Advogados e representantes ligados à agropecuária se reuniram nesta segunda, dia 12, na sede da Sociedade Rural Brasileira (SRB), em São Paulo, para discutir as regras do Cadastro Ambiental Rural (CAR). Especialistas afirmam que o momento é importante para se antecipar e regularizar os documentos da Reserva Legal e das áreas de proteção permanente (APPs) nas propriedades.
O cadastro no programa é um dos requisitos necessários para proprietários de imóveis rurais que pretendem obter a suspensão das multas e punições para desmatamento praticado antes de 22 de julho de 2008.
Para Paulo Junqueira, advogado responsável pela palestra, o objetivo é preparar o produtor para a nova etapa de adaptação ao Código Florestal.
O representante da Associação Brasileira do Agronegócio (Abag), Eduardo Soares de Camargo, afirma que é importante o produtor se antecipar às novas exigências para facilitar a adaptação após a implantação do cadastro.
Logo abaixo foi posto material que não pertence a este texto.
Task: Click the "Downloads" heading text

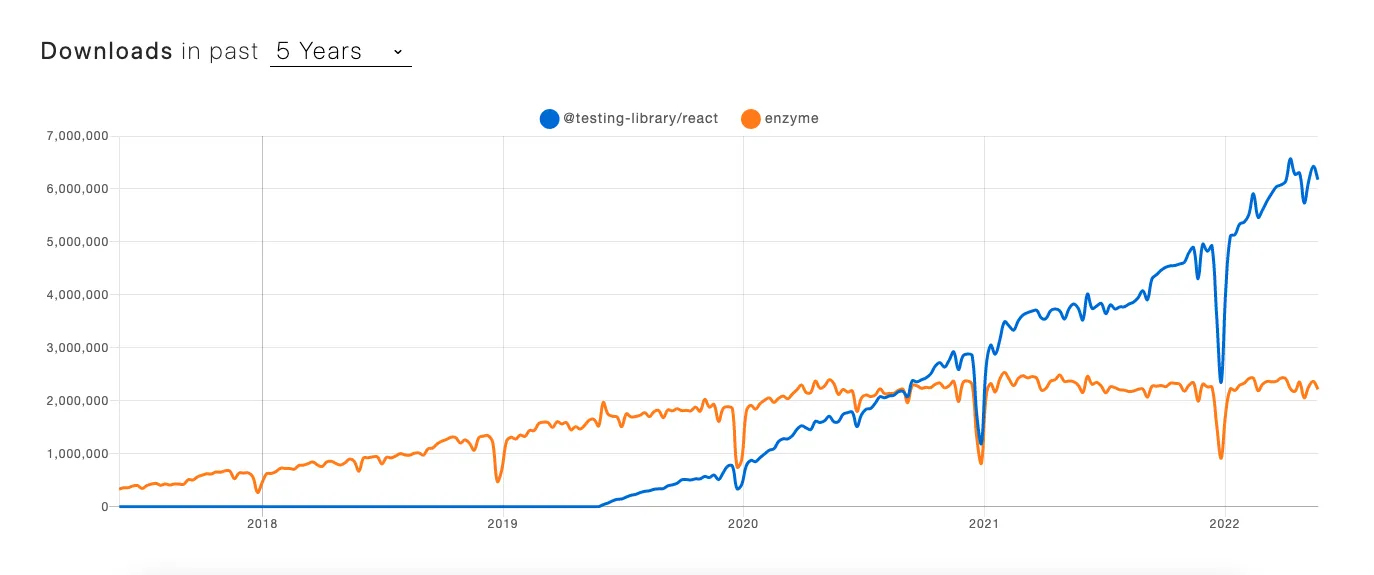Action: 107,51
Além de evitar problemas com a Justiça, ele destaca que o CAR será determinante para acessar linhas de financiamento bancário.
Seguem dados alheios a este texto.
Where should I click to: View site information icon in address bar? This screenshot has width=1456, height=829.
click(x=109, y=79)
O pecuarista Diamantino Silva Filho, de Uberaba (MG), aponta que o cadastro é necessário, mas demonstrou preocupação em relação ao funcionamento do sistema. Apesar disso, ele já se antecipou na procura pelo órgão ambiental responsável em Minas Gerais.
Após a sanção do novo Código e implantação do CAR, donos de terras terão prazo de um ano, prorrogável uma única vez por igual período, para realizar o registro e assinar um termo de adesão e compromisso.